"1. Interaction with matter changes the neutrino mixing and effective mass splitting in a way that depends on the mass hierarchy. Consequently, results of oscillations and flavor conversion are different for the two hierarchies.
2. Sensitivity to the mass hierarchy appears whenever the matter effect on the 1-3 mixing and mass splitting becomes substantial. This happens in supernovae in large energy range, and in the matter of the Earth.[...] 
4. Multi-megaton scale under ice (water) atmospheric neutrino detectors with low energy threshold (2-3 GeV) may establish mass hierarchy with (3-10)σ confidence level in few years. [...]
7. Detection of a neutrino burst from relatively close supernovae (which may occur any time) may resolve the issue of neutrino mass hierarchy."


Alexey Smirnov, "Neutrino mass hierarchy and matter effects", proceedings of Neutrino Telescopes XV, 2014.


A little background for those of you who do not know what this is about, but are curious enough to have browsed until here: We are talking of neutrinos, the elusive, almost massless particles that are emitted in nuclear fusion reactions by the cores of stars, or by radioactive decays. Neutrinos exist in three flavors - the electron, the muon, and the tauon kind. They have different masses, and they oscillate between one flavor and the others as they propagate in space. When they cross matter, they very rarely interact; but even when they do not, their oscillation properties vary, depending on matter density as well as on the hierarchy of masses -e.g. whether the tauon neutrino is the heaviest or whether instead it is the lightest of the three. 


In the above picture (credit: LBL) the three neutrino mass states ν1, ν2, ν3 are represented by bars with three colors. Each colour represent a flavor: the three flavor mix in each mass state, as suggested by the color of the bars. The inverted hierarchy has the v3 state laying at lower mass than the other two.

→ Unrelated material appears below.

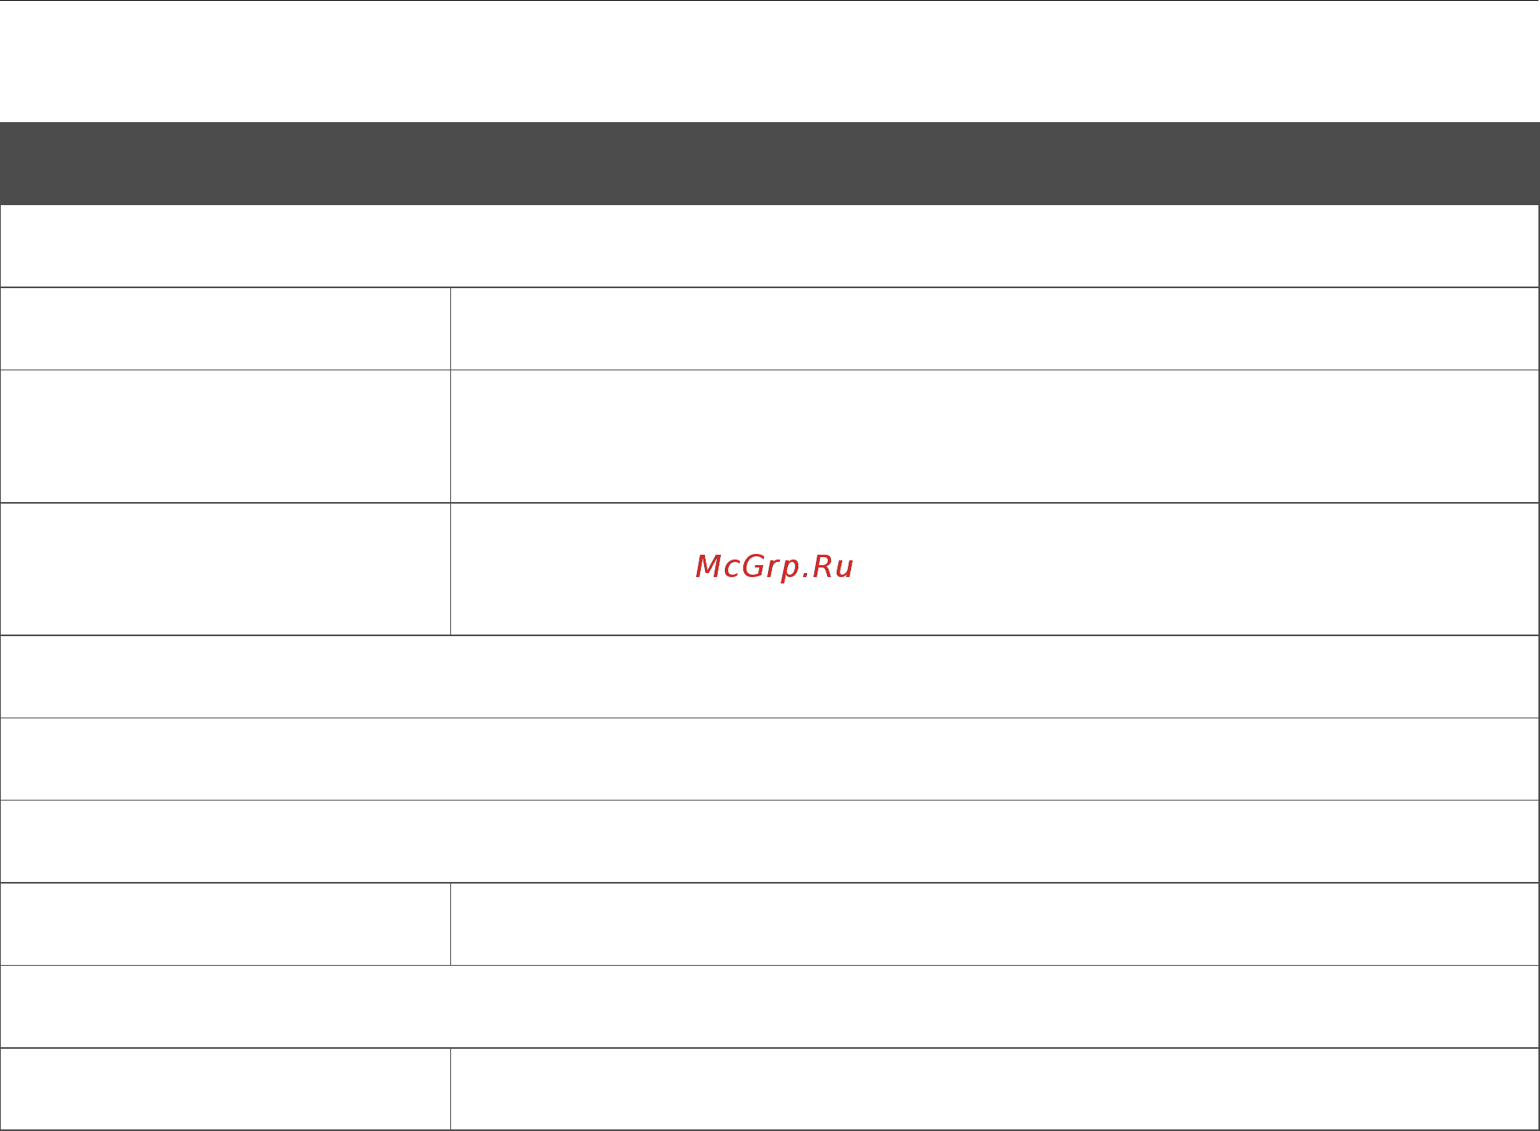Image resolution: width=1540 pixels, height=1131 pixels.
Task: Select left cell beside the McGrp.Ru cell
Action: (x=225, y=569)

Determining the true hierarchy of masses of the three neutrinos is an important challenging problem nowadays. We might need to construct even larger neutrino detectors than the ones already existing to find a solution to that problem, or we might get lucky... With a little help from our friends, the close supernovae. They produced the heavy elements of which our bodies are composed, some billions of years ago, and they might help us further today, saving us the digging of new underground facilities!